N. C. Vasanthakokilam as Narada

== Production ==
A. L. Raghavan was contracted with Baala Gaana Vinodha Sabha, a theatre troupe. Somasundaram Chettiar of Jupiter Pictures, impressed with his singing and acting prowess, decided to cast him as the younger Krishna in Krishna Vijayam, and gave ₹5000 to the theatre troupe to terminate Raghavan's contract with them. This was in 1946, when Raghavan was 13 years old.

== Soundtrack ==
Music was composed by S. M. Subbaiah Naidu and C. S. Jayaraman. The music for "Navaneetha Kannaney..." was scored by C. S. Jayaraman and the lyrics were written by K. P. Kamakshi. T. M. Soundararajan sang his first song "Radhey Nee Ennai Vittu Pokaathadi".
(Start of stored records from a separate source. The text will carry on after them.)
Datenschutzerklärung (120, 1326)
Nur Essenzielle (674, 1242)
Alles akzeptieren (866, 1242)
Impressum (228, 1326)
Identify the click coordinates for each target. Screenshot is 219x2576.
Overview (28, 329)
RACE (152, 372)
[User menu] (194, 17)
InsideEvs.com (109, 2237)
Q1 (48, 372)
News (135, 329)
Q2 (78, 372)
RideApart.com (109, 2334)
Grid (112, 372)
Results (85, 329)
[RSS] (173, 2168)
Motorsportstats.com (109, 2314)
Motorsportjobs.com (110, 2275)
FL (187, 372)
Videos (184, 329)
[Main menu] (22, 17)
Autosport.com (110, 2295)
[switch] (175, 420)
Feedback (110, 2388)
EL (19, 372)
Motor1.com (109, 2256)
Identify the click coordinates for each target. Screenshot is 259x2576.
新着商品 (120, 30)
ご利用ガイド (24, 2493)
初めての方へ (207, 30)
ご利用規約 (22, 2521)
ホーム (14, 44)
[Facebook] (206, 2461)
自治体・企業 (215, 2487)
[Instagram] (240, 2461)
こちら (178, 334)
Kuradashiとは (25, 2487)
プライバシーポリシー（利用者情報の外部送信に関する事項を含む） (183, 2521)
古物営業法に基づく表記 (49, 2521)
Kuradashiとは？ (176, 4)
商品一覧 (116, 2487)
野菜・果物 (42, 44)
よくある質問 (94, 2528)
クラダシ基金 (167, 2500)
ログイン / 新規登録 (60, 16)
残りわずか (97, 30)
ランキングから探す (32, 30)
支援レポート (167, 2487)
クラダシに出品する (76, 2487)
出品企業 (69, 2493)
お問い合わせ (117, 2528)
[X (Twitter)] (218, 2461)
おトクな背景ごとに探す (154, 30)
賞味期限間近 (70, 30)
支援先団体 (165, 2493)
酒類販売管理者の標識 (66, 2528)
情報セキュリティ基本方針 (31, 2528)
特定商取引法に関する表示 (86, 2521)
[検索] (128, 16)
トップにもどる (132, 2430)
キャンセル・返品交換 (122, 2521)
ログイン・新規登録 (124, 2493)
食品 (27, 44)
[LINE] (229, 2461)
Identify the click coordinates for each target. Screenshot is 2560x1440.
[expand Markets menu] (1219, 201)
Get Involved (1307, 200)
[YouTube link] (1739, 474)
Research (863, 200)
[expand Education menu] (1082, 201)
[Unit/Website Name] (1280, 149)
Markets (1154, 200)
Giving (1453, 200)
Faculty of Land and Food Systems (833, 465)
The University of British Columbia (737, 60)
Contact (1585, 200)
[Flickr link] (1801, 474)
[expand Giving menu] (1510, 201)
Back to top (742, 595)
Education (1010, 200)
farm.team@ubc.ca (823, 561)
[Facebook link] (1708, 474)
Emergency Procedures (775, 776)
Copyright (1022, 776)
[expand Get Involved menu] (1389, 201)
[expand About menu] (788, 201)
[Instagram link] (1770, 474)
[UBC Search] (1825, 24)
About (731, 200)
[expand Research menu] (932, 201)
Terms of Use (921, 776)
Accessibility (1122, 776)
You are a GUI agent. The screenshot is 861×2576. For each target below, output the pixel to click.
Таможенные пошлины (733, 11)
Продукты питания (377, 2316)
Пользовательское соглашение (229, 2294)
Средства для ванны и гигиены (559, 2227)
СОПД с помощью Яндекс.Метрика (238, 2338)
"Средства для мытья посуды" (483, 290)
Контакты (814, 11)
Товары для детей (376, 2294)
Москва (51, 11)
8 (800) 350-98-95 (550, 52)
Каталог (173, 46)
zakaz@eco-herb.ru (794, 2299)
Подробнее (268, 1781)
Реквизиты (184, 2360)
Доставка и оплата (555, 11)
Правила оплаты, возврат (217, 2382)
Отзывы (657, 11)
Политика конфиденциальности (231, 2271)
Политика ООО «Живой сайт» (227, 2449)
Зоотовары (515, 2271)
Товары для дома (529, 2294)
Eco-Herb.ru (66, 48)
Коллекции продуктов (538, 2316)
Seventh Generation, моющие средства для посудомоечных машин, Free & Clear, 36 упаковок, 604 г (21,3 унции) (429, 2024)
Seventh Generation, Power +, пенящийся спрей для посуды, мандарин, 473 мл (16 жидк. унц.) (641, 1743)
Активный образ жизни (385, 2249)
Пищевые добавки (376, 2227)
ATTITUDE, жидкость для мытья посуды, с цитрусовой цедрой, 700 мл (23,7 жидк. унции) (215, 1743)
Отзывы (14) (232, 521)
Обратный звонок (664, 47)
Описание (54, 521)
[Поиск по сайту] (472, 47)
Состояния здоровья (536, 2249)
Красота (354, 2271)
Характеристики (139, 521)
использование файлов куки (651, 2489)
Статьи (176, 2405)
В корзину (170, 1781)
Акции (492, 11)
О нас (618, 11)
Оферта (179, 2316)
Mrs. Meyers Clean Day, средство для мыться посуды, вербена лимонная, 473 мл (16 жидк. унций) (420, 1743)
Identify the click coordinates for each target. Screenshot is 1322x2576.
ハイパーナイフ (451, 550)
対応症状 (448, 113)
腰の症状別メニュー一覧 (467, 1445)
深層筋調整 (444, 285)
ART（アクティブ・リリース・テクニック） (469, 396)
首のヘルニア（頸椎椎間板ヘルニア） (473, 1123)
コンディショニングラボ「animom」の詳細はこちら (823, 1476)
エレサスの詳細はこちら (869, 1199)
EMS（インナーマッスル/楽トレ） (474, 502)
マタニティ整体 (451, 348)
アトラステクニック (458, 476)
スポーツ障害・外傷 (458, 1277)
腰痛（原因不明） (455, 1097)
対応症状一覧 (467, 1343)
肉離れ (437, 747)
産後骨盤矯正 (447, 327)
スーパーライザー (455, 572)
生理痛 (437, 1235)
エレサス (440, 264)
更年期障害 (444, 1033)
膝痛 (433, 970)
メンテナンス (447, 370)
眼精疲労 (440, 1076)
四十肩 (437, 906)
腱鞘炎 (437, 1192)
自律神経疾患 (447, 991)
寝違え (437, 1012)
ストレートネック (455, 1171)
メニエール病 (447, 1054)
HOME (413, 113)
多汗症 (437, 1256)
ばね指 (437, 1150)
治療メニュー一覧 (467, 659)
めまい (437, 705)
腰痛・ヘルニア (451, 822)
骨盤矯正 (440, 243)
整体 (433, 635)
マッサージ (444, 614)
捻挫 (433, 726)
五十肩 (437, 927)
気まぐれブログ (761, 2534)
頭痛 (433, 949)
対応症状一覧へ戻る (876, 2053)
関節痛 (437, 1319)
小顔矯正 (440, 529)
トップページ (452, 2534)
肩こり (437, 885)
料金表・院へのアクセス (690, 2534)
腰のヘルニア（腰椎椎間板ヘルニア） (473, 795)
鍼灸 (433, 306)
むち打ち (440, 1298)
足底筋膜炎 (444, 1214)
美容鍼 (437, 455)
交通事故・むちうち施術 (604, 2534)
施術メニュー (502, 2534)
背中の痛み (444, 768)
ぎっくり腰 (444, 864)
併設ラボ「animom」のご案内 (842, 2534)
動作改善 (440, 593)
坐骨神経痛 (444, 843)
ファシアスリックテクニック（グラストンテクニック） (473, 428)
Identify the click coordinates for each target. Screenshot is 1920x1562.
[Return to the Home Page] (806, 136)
| Song | Singer/s | Lyricist | Duration (m:ss) |
|---|---|---|---|
| "Navaneetha Kanna" | N. C. Vasanthakokilam | K. P. Kamakshi |  |
| "Eppadi Sakippadhu" | Thiruchi Loganathan, S. S. Mani Bhagavathar, T. M. Soundararajan, K. S. Angamuthu & A. L. Raghavan |  | 07:59 |
| "Ennadi Aniyaayam Idhu" | P. Leela, K. V. Janaki, T. V. Rathnam, T. R. Bhagirathi & K. S. Angamuthu |  | 07:22 |
| "Vaasudevan Avatharithan" | N. C. Vasanthakokilam |  | 03:22 |
| "Radhey Nee Ennai Vittu Pokaathadi" | T. M. Soundararajan | Bhoomi Palakadas | 03:40 |
| "Vaasuki Paambu Thaampaki" | T. V. Rathnam & T. M. Soundararajan |  | 05:00 |
| "Porumai Kadalaagiya Boomaadhevi" | N. C. Vasanthakokilam |  | 04:14 |
| "Ullam Ellam Inba Vellam" | T. V. Rathnam & T. R. Bhagirathi |  | 03:08 |

== Reception ==
According to historian Randor Guy, the film did not fare as well as expected. He theorised that by the time of its release, interest in medieval stories started waning among the audiences, especially because it was only the same studio that previously made Velaikari (1949), a contemporary story that was well received.